How To Shoot Better
Learning how to shoot better is easier than you think. It does not require expensive guns or a large amount of ammunition. Shooting better takes time and effort. You need to practice your stance, grip, sight picture, trigger control and follow through. Shooting is an art produced by focus and hard work. Want to shoot better? Practice the following tips in your spare time and surprise yourself during your next range session.
To shoot better, you will need:
- An unloaded handgun
- A quiet room
- A wall
Verify that your handgun is unloaded. Unload your handgun by removing all ammunition from the chamber and magazine well. If you have a revolver, empty all cylinders and count the bullets to ensure it's empty. When you are done, double check again. Leave all ammunition in a different room.
- Get into a quiet room. Get into a room with a section of a bare wall. Take your unloaded handgun and always point it in a safe direction.
- Develop a good stance. Think of your body as a tank and your handgun as the cannon. You want to provide good support for your cannon. Keep your feet at shoulder width apart, with your front foot forward. Put sixty percent of your weight on the front foot and slightly bend your knees. Now lean your shoulders and upper body slightly forward. This is your stance, and it will help you shoot better by providing a rock solid platform.
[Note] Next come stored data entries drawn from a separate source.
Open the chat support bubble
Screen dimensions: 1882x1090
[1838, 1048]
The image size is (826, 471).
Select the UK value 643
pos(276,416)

- Get a good grip. Your body connects to the handgun via your grip. To shoot better, you need to cover as much gun space as possible to give you the best possible grip. Take the handgun in your strong hand and grip it firmly, with your thumb pointing up. Now wrap the second hand around the handgun’s grip with your thumb pointing forward. Lower the strong hand thumb and point it forward. Grip both sides of the handgun with equal force, but don’t let your hands shake.
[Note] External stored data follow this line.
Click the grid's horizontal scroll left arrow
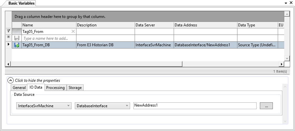The image size is (295, 131). (14, 64)
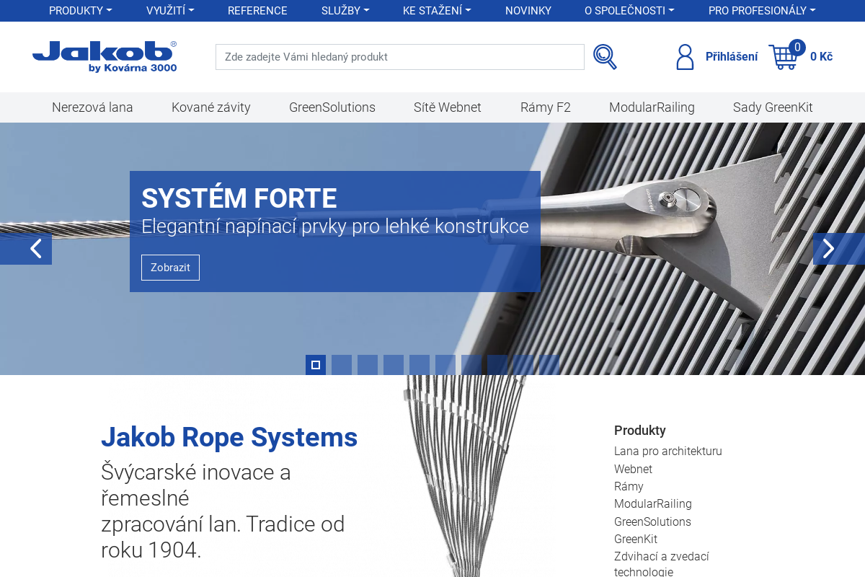865x577 pixels.
Task: Go to the Nerezová lana category
Action: [x=92, y=107]
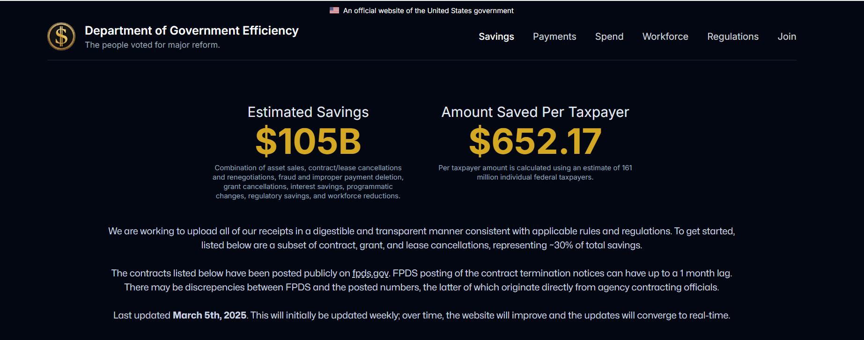The width and height of the screenshot is (864, 340).
Task: Select Regulations in the top navigation
Action: click(x=733, y=36)
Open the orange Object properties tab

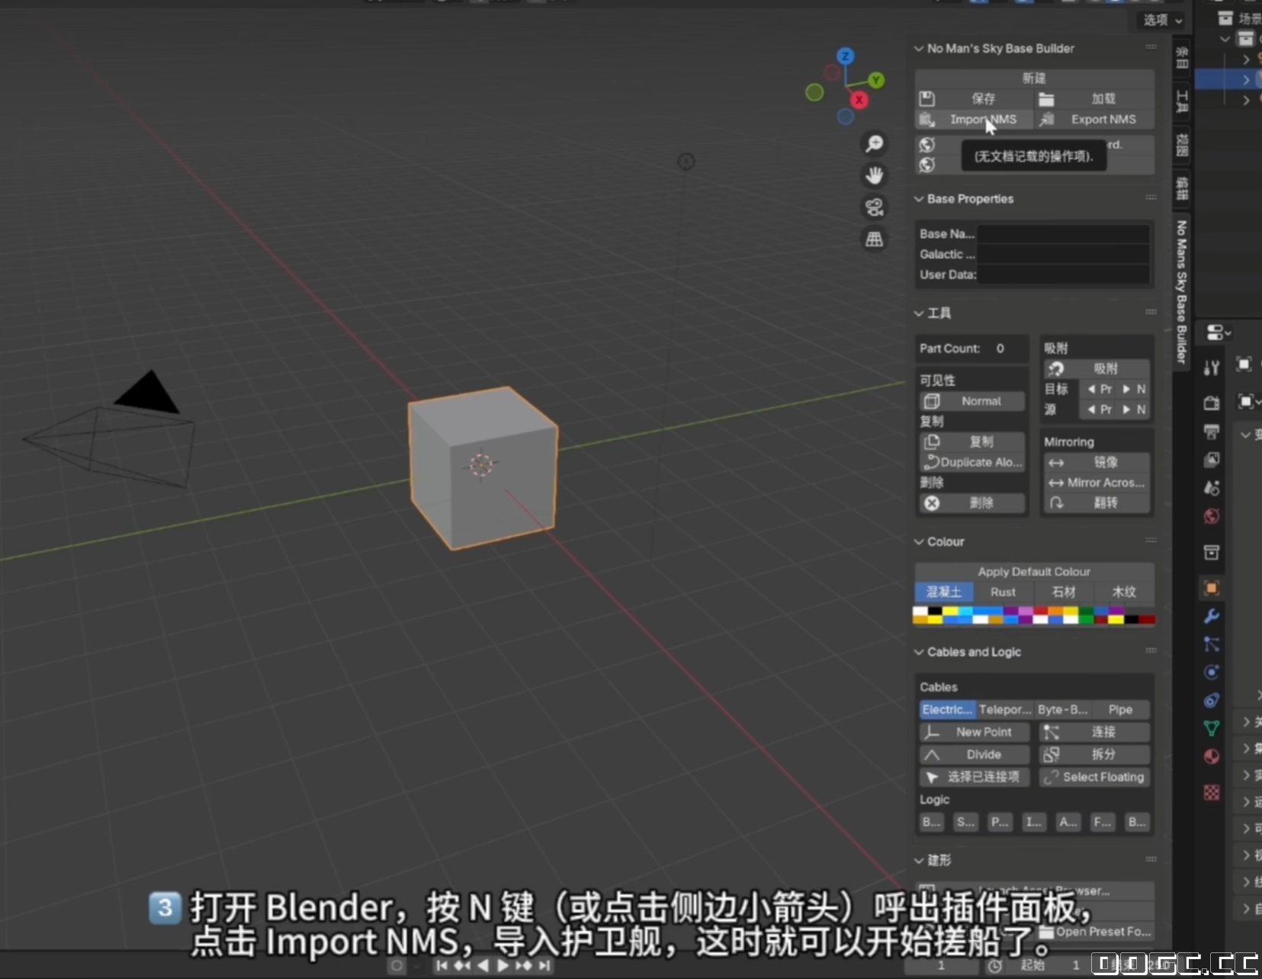coord(1211,588)
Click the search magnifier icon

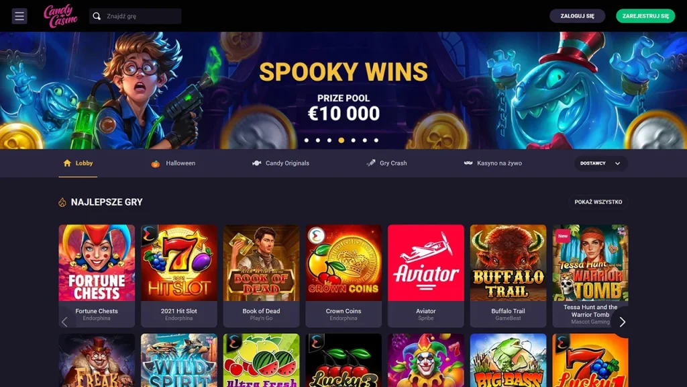click(97, 16)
- Sight picture. Your eyes will naturally focus on the target. Instead, focus on your front sight first and only then aim your sight at the center of your target. The goal is to have a clear picture of your front sight and a fuzzy image of the target. As this is counter-intuitive, practice will improve your ability to attain a proper sight picture. Now place the front sight at the center of the rear sight to create an imaginary line crossing all three dots. At this point, you are ready to pull the trigger.
- Trigger control. Think of the trigger as a delicate instrument. Pull it back with even pressure, using the first joint in your finger, and keep pulling until the trigger releases. To shoot better, you must not jerk the trigger. Be consistent and smooth. You want the gun to be steady every time the trigger breaks.
- Follow through. Maintain your stance and trigger control. Keep pointing the handgun at the target and release the trigger to allow it to reset. Maintain this follow through, pause for a second or two, then decide whether to send an additional round downrange. This will help with accuracy and consistency.
Face a wall. Get into your stance and extend both arms forward. You want to have the handgun right in front of your face, an inch or two from the wall. Find the front sight and focus on it as you go through the above steps. Your goal is to minimize any movement of the front sight. Always focus on the front sight. Any jerk of the trigger will cause the bullet to miss.
- Practice makes perfect. Consistency is key and you need to do this several hundred times. If you take this seriously and practice a few times a week for a month, you will shoot better. Your bullets will land where you want them to and your groups will tighten. Keep it up and people at the range will come and ask you how to shoot better.